**THE TASK:**
The records that follow must be transcribed in full, without any change.

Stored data
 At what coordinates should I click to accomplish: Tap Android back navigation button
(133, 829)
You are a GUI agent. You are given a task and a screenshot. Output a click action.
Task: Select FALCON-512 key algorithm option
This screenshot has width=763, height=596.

**ANSWER BOX:**
 At what coordinates should I click to accomplish: Tap Android back navigation button
(133, 829)
You are a GUI agent. You are given a task and a screenshot. Output a click action.
Task: Select FALCON-512 key algorithm option
This screenshot has width=763, height=596.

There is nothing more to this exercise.